Warsaw’s Gazeta Wyborcza says
that this fear “paralyzed” the response and turned what might have been more quickly
contained into an accident that threatens the Russian economy and political
system (wyborcza.pl/7,75399,26002501,nikt-nie-chcial-powiedziec-putinowi-o-wycieku-oleju-w-norylsku.html?disableRedirects=true;
in Russian at unian.net/world/katastrofa-v-norilske-i-taymyre-chinovniki-nedelyu-skryvali-mini-chernobyl-novosti-mira-11024603.html).
The catastrophe began on last
Saturday but word did not reach Moscow for several days. Indeed, it might never
have been reported by the companies and officials involved had not local people
turned to social networks to describe it, forcing the Moscow media to publish
on it, and thus attracting the Kremlin’s attention.

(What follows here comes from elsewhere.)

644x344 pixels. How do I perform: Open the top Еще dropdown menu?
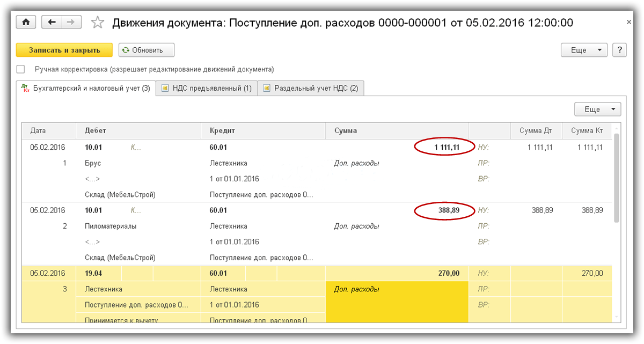[x=584, y=50]
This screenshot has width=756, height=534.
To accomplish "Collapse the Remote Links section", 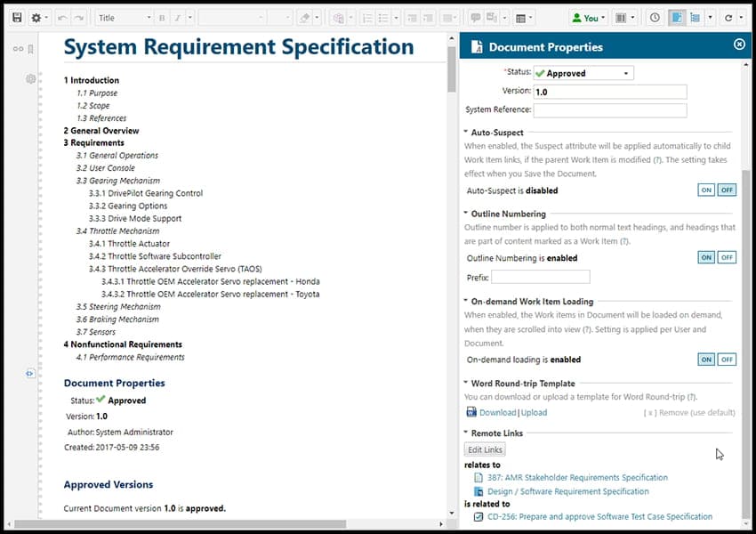I will click(466, 433).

According to the Polish paper, the
governor of Krasnoyarsk Kray and the Russian emergency situations ministry did
know about the disaster “less than an hour” after it began. “But no one who sits
on the following levels of the power hierarchy has the courage to report about
it to the ruler in the Kremlin.”
“None of them said that the federal center
had to intervene,” the paper continues; but “because today Russia is preparing
for a referendum on changes in the constitution which will give Putin the right
to rule the country in practice forever, the Kremlin wants to hear only ‘positive
things’ from its bureaucrats.”
Putin will no doubt blame others for
failing to report, Gazeta Wyborcza says; but it was “Putin himself who
build this power structure installing in senior positions people not on the
basis of their competence but above all on their loyalty.” This case shows that behind that loyalty is
largely fear alone.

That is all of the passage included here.